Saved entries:
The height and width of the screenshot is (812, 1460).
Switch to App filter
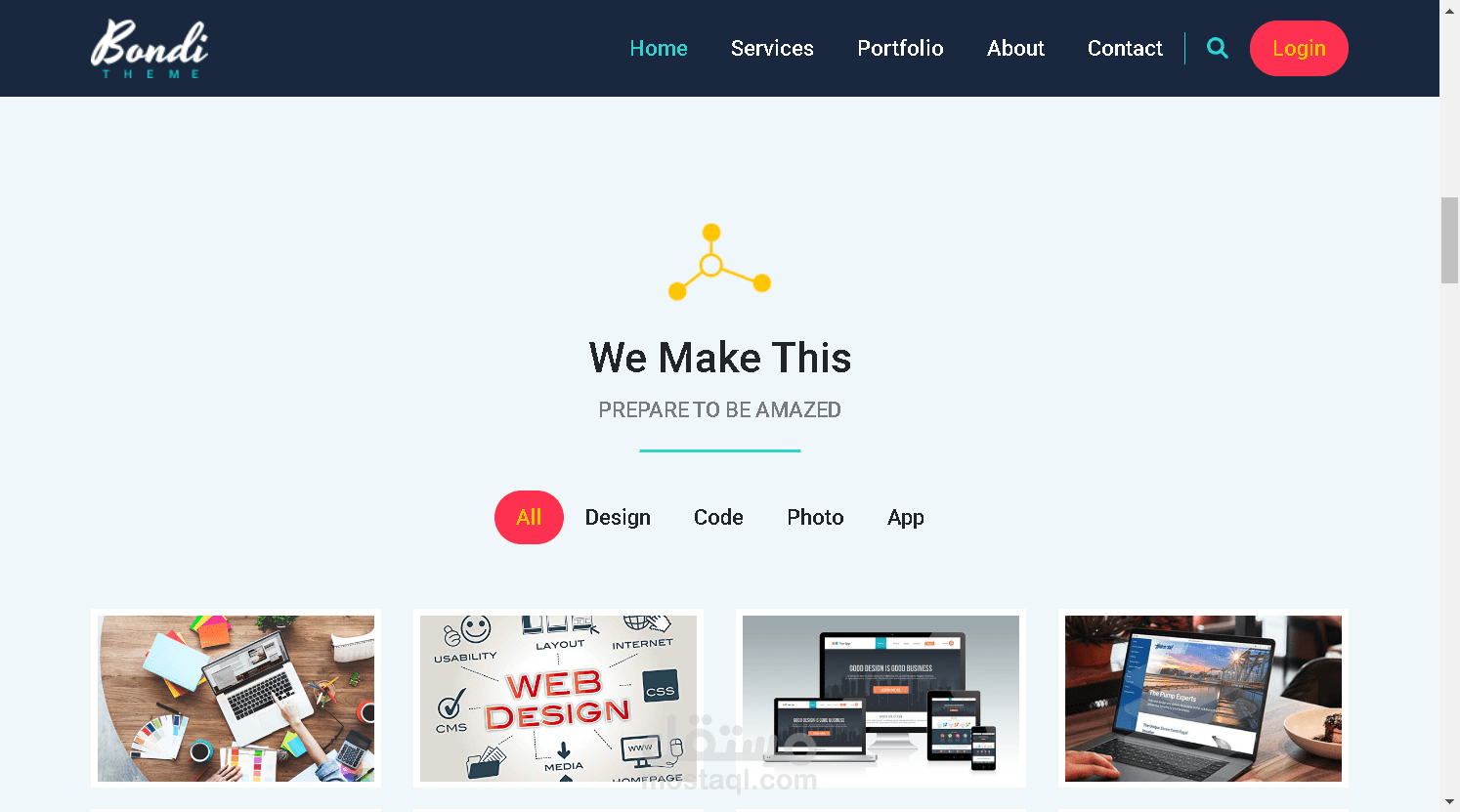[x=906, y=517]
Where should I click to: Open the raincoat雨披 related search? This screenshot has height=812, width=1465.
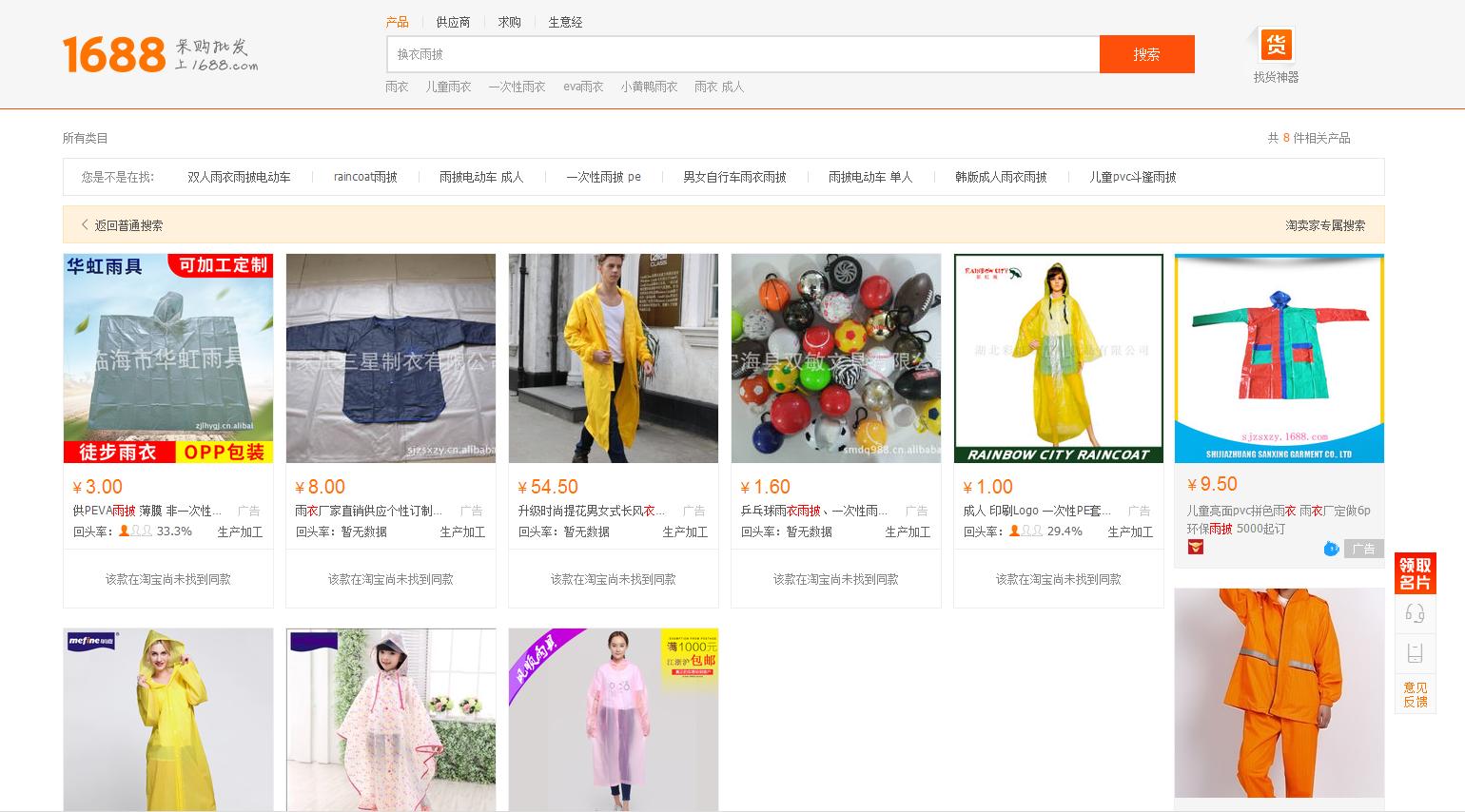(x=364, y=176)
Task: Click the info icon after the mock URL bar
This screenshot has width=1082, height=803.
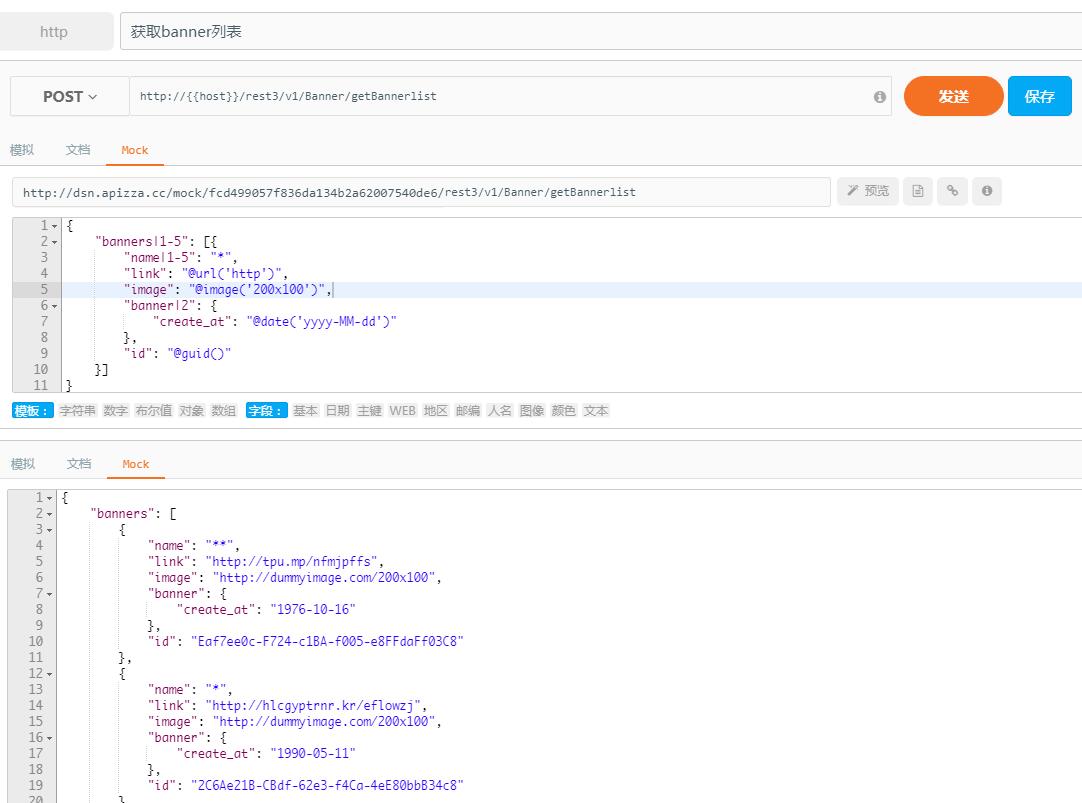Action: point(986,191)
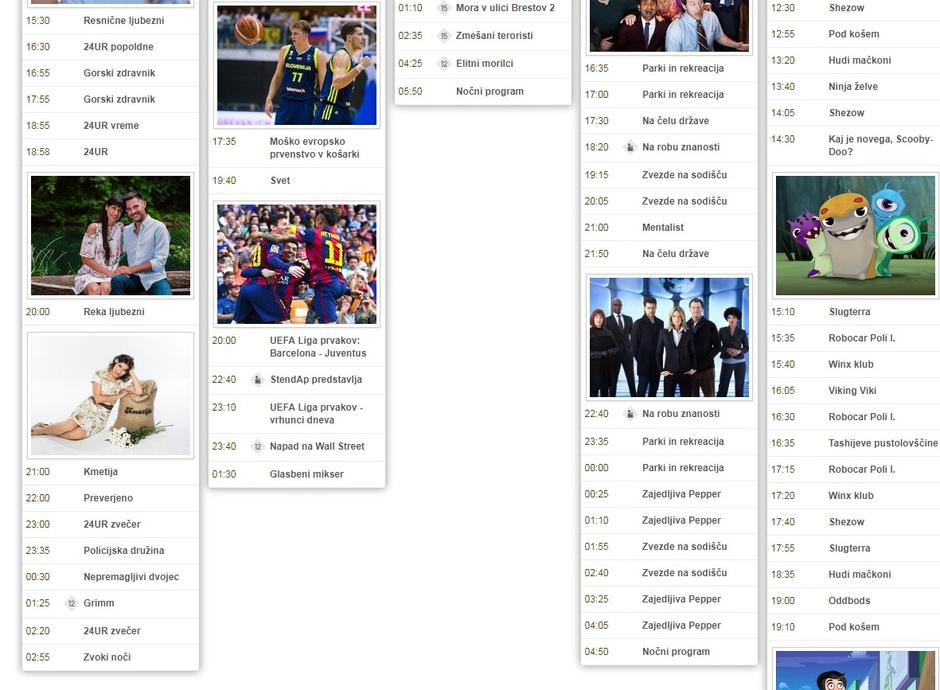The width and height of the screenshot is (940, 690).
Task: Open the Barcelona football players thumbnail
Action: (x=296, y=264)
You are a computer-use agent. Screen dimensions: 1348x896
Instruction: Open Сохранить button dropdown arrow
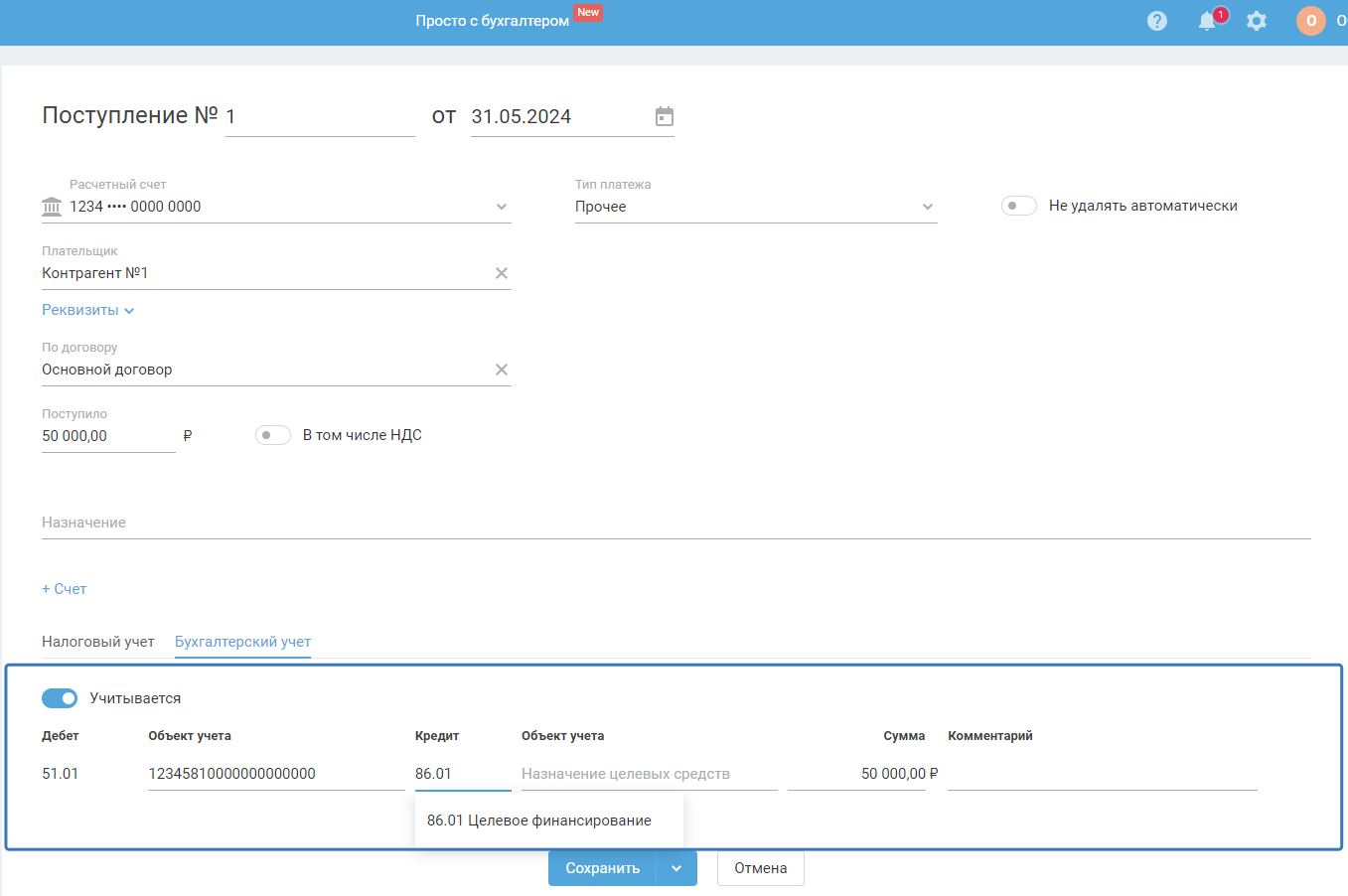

■ EXERCISE INSTRUCTIONS:
The preceding entries should be duplicated word for word; no picture belongs in the copy.

■ EXERCISE RESPONSE:
The height and width of the screenshot is (812, 1460).
Switch to App filter
[x=906, y=517]
Where should I click to: Open the raincoat雨披 related search? This screenshot has height=812, width=1465.
(x=364, y=176)
Task: Click the info icon after the mock URL bar
This screenshot has width=1082, height=803.
Action: point(986,191)
The width and height of the screenshot is (940, 690).
Task: Open the Barcelona football players thumbnail
Action: (x=296, y=264)
You are a computer-use agent. Screen dimensions: 1348x896
Instruction: Open Сохранить button dropdown arrow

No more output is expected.